Task: In the entries that follow, find the line containing "Click the QuickBooks"; from there, copy every line exactly through the line containing "Task: Switch language to Vietnamese (VI)".

### Data listing ###

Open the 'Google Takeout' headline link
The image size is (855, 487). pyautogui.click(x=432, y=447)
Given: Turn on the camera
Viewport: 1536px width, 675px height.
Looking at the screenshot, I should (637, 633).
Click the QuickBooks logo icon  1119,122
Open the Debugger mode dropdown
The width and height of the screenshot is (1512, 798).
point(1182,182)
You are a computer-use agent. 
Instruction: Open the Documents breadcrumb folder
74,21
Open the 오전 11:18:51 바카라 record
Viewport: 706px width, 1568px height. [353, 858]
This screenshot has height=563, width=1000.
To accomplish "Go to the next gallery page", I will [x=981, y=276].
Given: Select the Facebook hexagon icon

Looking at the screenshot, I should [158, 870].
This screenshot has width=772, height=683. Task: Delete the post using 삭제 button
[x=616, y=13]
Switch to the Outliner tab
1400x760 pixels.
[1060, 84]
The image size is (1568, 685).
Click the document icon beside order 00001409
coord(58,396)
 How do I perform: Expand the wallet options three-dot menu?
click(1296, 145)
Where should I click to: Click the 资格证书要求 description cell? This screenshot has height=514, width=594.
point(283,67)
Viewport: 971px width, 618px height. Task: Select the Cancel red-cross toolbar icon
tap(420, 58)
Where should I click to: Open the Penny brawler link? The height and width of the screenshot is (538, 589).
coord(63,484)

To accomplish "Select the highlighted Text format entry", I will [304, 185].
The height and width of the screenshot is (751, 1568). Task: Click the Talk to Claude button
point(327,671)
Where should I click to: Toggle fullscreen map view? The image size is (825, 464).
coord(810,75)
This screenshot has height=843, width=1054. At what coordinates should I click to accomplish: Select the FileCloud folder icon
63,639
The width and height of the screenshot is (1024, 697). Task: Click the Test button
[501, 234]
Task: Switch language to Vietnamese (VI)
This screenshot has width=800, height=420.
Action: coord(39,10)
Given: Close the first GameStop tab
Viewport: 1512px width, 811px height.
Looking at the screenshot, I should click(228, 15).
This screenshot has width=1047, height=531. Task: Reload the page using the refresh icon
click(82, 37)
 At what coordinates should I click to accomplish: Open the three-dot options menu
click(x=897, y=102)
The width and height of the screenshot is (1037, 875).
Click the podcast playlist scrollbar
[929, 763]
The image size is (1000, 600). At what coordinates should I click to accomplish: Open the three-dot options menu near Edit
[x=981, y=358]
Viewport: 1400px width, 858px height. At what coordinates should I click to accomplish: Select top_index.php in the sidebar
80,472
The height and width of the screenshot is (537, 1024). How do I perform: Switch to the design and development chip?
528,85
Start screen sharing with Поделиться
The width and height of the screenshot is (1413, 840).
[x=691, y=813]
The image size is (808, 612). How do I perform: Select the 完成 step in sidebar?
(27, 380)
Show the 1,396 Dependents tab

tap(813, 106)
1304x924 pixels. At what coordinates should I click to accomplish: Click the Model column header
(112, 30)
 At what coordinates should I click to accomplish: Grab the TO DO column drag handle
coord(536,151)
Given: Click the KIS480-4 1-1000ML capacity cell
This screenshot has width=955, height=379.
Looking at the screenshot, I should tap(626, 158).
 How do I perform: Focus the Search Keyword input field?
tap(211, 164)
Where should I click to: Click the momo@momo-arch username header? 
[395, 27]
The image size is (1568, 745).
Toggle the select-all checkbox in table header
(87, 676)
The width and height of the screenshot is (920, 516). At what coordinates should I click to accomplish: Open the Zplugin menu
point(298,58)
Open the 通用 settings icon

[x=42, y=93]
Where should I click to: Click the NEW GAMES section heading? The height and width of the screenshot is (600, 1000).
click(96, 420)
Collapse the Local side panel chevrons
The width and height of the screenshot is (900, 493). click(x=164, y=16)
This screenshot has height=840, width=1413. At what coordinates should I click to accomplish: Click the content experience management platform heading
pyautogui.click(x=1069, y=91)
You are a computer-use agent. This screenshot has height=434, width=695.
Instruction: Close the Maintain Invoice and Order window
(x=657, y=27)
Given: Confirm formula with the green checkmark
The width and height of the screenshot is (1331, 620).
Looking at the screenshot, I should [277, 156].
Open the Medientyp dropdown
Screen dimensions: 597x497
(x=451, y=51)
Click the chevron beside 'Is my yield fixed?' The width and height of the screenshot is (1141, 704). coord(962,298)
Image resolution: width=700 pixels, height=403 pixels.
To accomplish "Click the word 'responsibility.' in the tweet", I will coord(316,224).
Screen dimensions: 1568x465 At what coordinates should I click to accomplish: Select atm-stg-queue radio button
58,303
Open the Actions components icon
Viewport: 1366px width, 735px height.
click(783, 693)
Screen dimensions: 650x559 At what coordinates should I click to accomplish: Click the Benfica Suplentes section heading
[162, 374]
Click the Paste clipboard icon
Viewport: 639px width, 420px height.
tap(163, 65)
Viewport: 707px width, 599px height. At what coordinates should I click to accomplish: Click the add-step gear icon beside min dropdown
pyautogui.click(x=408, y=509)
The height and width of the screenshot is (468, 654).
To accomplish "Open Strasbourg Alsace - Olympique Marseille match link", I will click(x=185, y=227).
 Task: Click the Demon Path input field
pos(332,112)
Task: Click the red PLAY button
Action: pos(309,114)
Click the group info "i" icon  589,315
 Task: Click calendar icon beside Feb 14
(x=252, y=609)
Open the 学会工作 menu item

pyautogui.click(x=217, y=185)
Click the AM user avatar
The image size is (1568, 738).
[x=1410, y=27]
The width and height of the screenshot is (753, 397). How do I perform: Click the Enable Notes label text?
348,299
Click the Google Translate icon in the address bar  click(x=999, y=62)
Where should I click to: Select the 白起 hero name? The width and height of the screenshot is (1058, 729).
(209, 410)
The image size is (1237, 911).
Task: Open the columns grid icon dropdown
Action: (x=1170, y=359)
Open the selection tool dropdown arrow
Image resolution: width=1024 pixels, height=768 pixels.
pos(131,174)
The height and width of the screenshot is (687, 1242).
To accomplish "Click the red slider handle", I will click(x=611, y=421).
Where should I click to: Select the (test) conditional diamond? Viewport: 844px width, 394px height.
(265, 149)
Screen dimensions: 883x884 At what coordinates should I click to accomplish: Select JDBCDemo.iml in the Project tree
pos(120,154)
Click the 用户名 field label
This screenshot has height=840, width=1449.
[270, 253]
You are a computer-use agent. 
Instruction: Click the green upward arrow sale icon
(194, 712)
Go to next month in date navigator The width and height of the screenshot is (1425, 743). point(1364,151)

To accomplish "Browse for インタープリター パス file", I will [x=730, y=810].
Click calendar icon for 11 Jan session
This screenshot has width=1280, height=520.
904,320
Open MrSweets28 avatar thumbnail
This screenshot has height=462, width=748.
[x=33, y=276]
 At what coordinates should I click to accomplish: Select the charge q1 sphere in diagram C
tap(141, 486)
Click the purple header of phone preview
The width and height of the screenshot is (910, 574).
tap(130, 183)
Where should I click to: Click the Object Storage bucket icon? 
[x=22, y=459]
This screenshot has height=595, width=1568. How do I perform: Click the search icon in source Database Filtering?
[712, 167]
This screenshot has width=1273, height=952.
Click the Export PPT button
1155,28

###

Solution to this task:
Click the QuickBooks logo icon  1119,122
Open the Debugger mode dropdown
The width and height of the screenshot is (1512, 798).
point(1182,182)
You are a computer-use agent. 
Instruction: Open the Documents breadcrumb folder
74,21
Open the 오전 11:18:51 바카라 record
Viewport: 706px width, 1568px height. [353, 858]
This screenshot has height=563, width=1000.
To accomplish "Go to the next gallery page", I will [x=981, y=276].
Given: Select the Facebook hexagon icon

Looking at the screenshot, I should [158, 870].
This screenshot has width=772, height=683. Task: Delete the post using 삭제 button
[x=616, y=13]
Switch to the Outliner tab
1400x760 pixels.
[1060, 84]
The image size is (1568, 685).
Click the document icon beside order 00001409
coord(58,396)
 How do I perform: Expand the wallet options three-dot menu?
click(1296, 145)
Where should I click to: Click the 资格证书要求 description cell? This screenshot has height=514, width=594.
point(283,67)
Viewport: 971px width, 618px height. Task: Select the Cancel red-cross toolbar icon
tap(420, 58)
Where should I click to: Open the Penny brawler link? The height and width of the screenshot is (538, 589).
coord(63,484)

To accomplish "Select the highlighted Text format entry", I will [304, 185].
The height and width of the screenshot is (751, 1568). Task: Click the Talk to Claude button
point(327,671)
Where should I click to: Toggle fullscreen map view? The image size is (825, 464).
coord(810,75)
This screenshot has height=843, width=1054. At what coordinates should I click to accomplish: Select the FileCloud folder icon
63,639
The width and height of the screenshot is (1024, 697). Task: Click the Test button
[501, 234]
Task: Switch language to Vietnamese (VI)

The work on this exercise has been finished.